Monday, January 14, 2008

Sushi doesn't travel.

One of the good things living in Tokyo brings into life is the experience at fine sushi restaurants. Sushi might have transformed itself into one of the more fashionable food items in various parts of the world, becoming part of the staple diet first for the connoisseurs, and then for the general populace. Dan Ruderman, one of my former colleagues at the Horace Barlow laboratory in Cambridge U.K., used to boast that the best sushi in the world was to be found in California.

However, the essence of the best of sushi does not travel well. That remains surprisingly true in today's globalized world. In a sense, the heart of sushi has not moved even an inch. To enjoy the authenticity, simple purity, and get immersed in the sensual bliss, you simply have to travel to Tokyo. Needless to say, you have to know where to visit.
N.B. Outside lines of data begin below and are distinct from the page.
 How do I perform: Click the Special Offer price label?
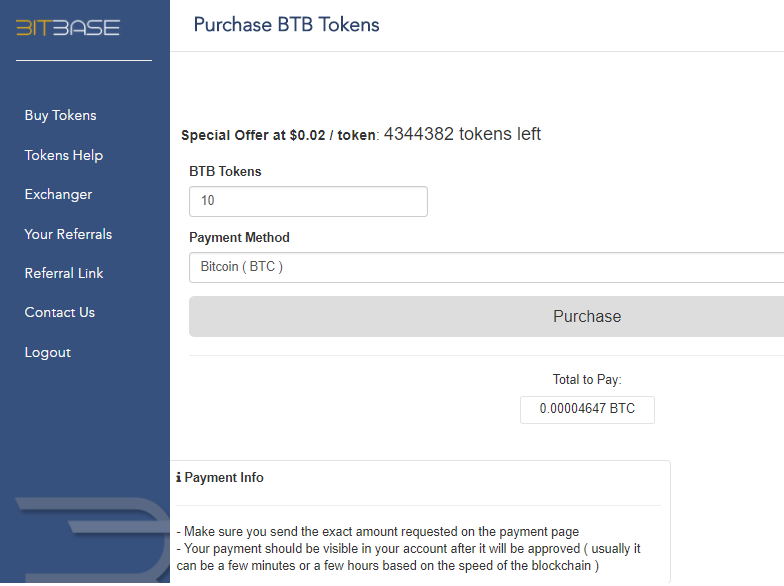[x=280, y=136]
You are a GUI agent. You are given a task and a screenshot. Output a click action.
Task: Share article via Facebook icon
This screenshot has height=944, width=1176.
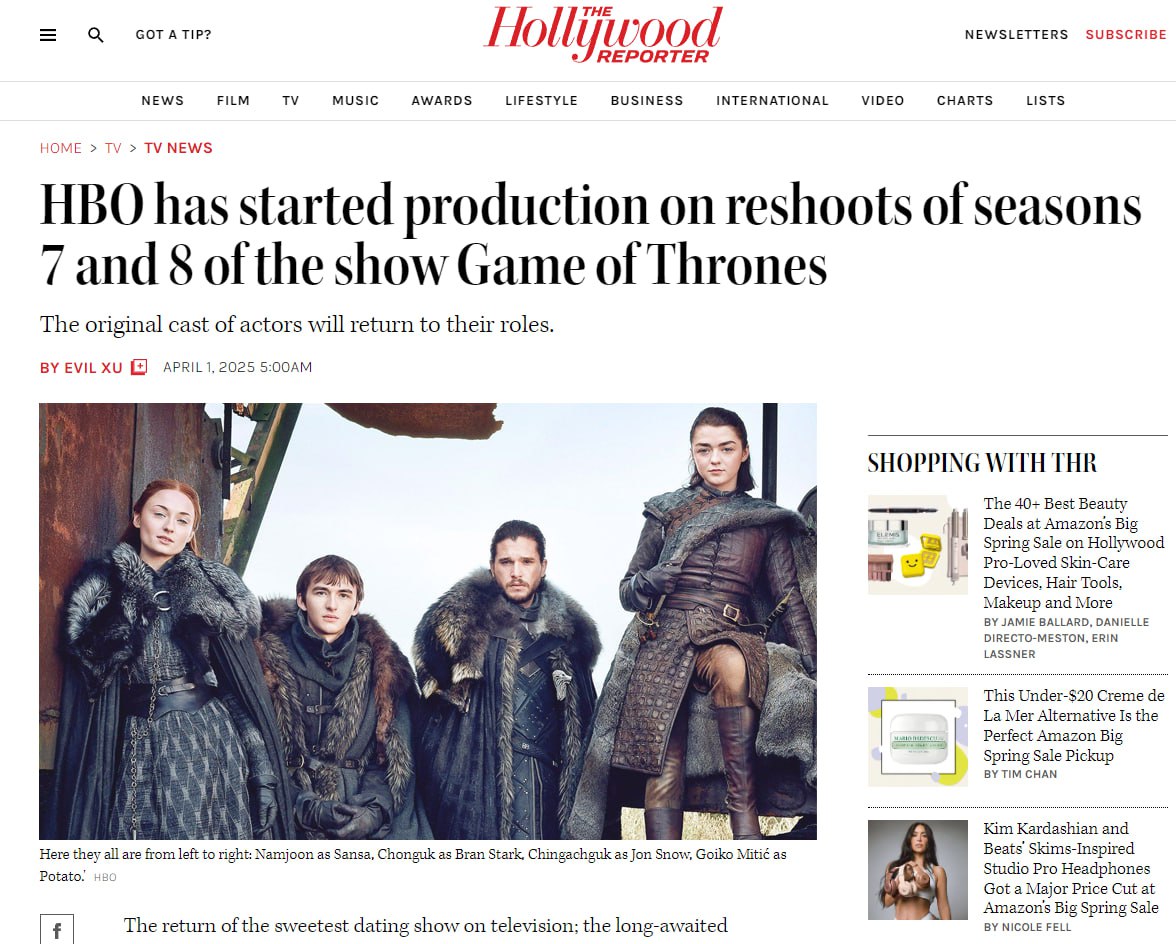(57, 931)
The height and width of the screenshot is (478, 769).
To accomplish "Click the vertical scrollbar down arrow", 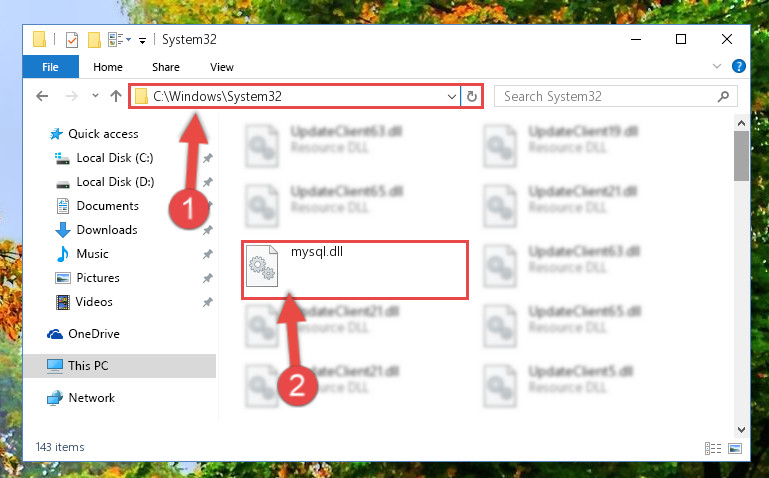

In addition you need to know certain unspoken rules, what to appreciate, and observe the essential customs to make the miracle happen.

A proper "sushiya" is not even a "restaurant" in the western sense. For a starter, in many established places there is no menu or price lists. You simply sit down at the counter, and the culinary ritual starts without the nuisance of an order. In an "omakase", the "oyaji" (chef) of the sushiya would set before you various nigiri sushis, one after one, with a minimalist explanation of what they are.

Various specimen of "neta" (fish to be taken care of through miscellaneous tradition honored steps and then artfully sliced to finally become the toppings on rice) have been purchased in the market with the greatest care imaginable. It is an art of procurement requiring many years of training to master. For example, in order to secure the best maguro (tuna) which is arguably the king of sushi neta, a working knowledge encompassing a wide range of sushi phenomenology is necessary: The pros and cons of various fishing methods (angling, trolling, trawling) in affecting the final quality of meat, the seasonal changes of availability in various parts of the ocean around Japan and the rest of the world, the strength and weakness of each fish port, the anatomy of the fish body ("akami", "chutoro", "otoro", and other rarely encountered parts). On top of all that, the chef must have the skill to prepare the culinary jewels from the sea to obtain the best results.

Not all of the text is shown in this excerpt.